Train (& Fund) the Trainer Conferences
Situation
A coalition of community health-focused organizations received a $100,000 grant to implement a train-the-trainer conference and then sub-grant a portion of their funding. At the time, the coalition didn’t have employees, but its board makeup provided all the experts required for the educational sessions.
Task
I was offered a 12-month contract agreement to manage the grant and ensure that it was implemented as intended, with the intention that if all went well, funding for a second year may be awarded.
Action
Conference: Many logistics were already underway by the time I was hired, but the board happily conceded the bulk of the event-planning responsibilities and approved my ideas for scheduling, signage, printed collateral designs, outreach & communications, etc.
Sub-grants: I assisted the board in creating both the grant application and reporting criteria, facilitated the selection process, and notified the grant recipients. After grants were awarded, I made site visits, accompanied by board members when possible, and photographed their healthy-community initiatives.
Recognition & Reporting: I assisted the board with an end-of-year celebration for all participants and donors. Per grant requirements, I provided mid-year and conclusion reports to the funder.
Next Steps: Finally, I collaborated with the board on an application for funding for a second year.
Result
That first conference and successive community grants exceeded all anticipated goals, the grantor provided funding for the following year, and the coalition renewed my contract.
Over the following year and a half, in addition to the second-year “train the trainer” grant I was hired to manage (and I was asked to develop and facilitate a new “How to Secure & Report Inkind Donations” educational session), the coalition was awarded funding for two additional programs and the resources to create a mini-documentary, which I was hired to manage.
Seeing my use of social media and the printed collateral I created for those initiatives, other coalition members recruited me to provide training sessions on “How to Use Social Media for Nonprofits” and an introductory series on how to more efficiently utilize the 2010 Microsoft Office Suite.
STEM Educational Conferences for Girls
Situation
A statewide nonprofit established an educational initiative introducing 8th-grade girls to careers in STEM fields after national reports that American girls were being actively dissuaded to pursue such paths. The program began as a day conference for 150 girls; hosted on a centrally-located university campus, relying on volunteers and a few part-time employees to implement.
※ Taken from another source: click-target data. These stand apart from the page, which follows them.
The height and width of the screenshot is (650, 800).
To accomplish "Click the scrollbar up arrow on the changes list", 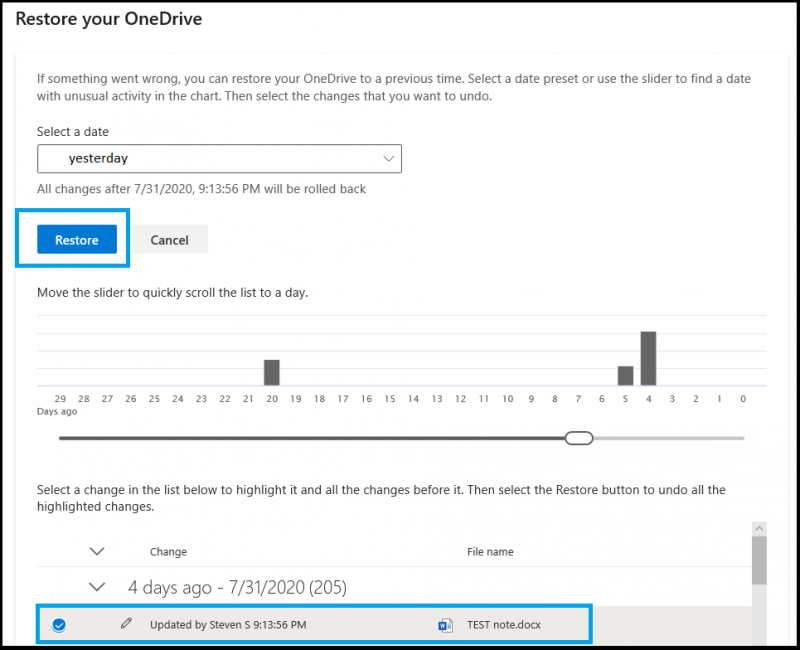I will [x=759, y=528].
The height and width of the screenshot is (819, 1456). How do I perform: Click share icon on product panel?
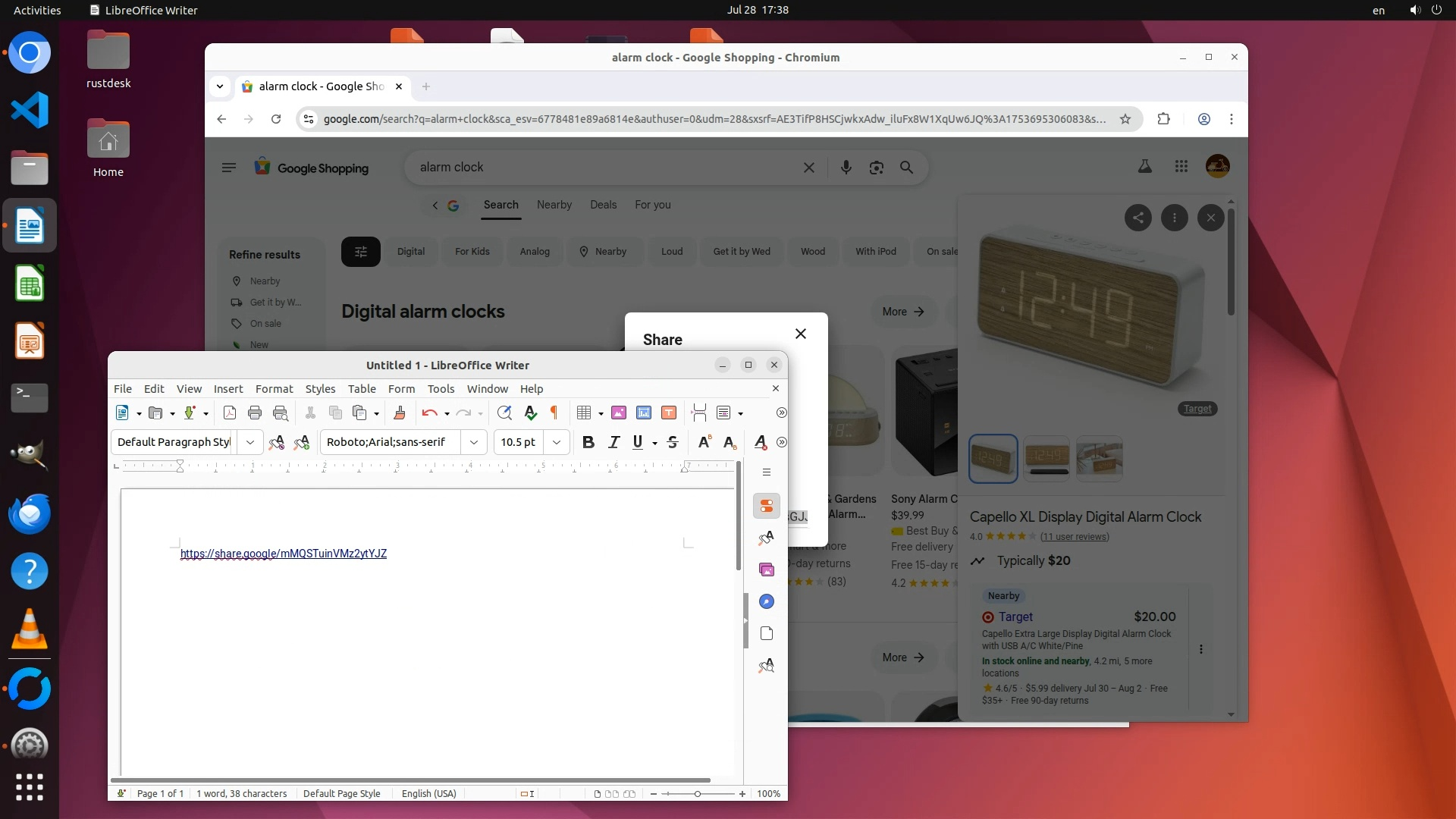point(1138,218)
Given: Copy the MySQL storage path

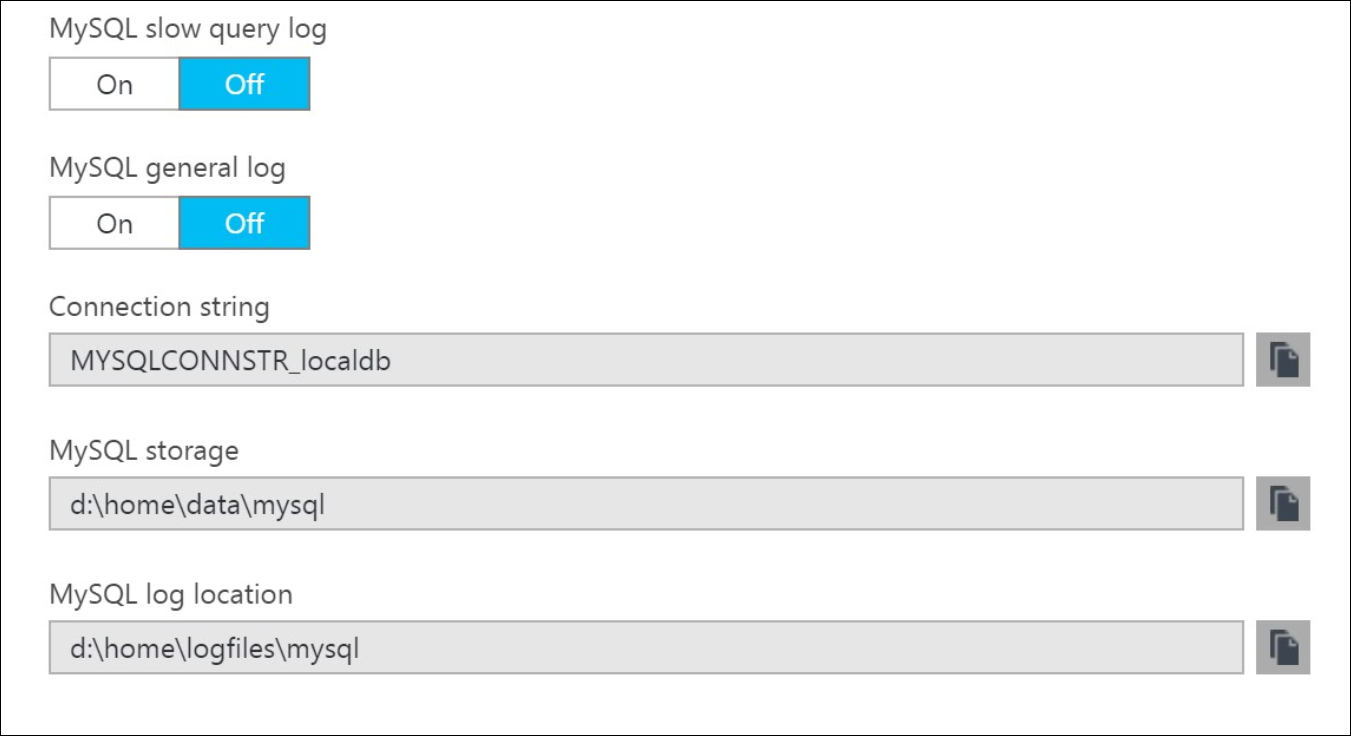Looking at the screenshot, I should (x=1283, y=504).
After eight years of regular requests to expand the program, the board hired its first full-time executive director who realized additional support was needed.
Task
Originally hired in a part-time role, my position was expanded to full-time and, since no official documentation existed, my first charge was to recreate the program series based on past conference handouts and committee notes.
Action
After identifying how the program had been run in the past, I assisted in enriching the core programming, created an onboarding process for conference presenters, managed each local committee’s fundraising efforts, and managed recruitment and logistics for successful conferences across the state. Three years into it, I led a collaborative effort with long-term volunteers to develop a tool kit empowering volunteers to take a larger role in their local conferences.
Result
From my first to sixth year at the organization, the conferences grew from 1-2 a year to 5-6 a year; overall, I managed more than 30 conferences, introducing almost 2,500 Arkansas girls to women in STEM careers and developing a network of more than 5,000 annual volunteers.
The tool kit enabled staff and volunteers to efficiently continue growing and further developing the initiative after my time at the organization.
Today, the conference is now back to a single location, but it has been expanded to a two-day event with additional programming throughout the year. While I did volunteer for the organization several times and serve a term on the board, the only credit I take for its current iteration is helping lay the groundwork that allowed the staff to step back and see a bigger picture.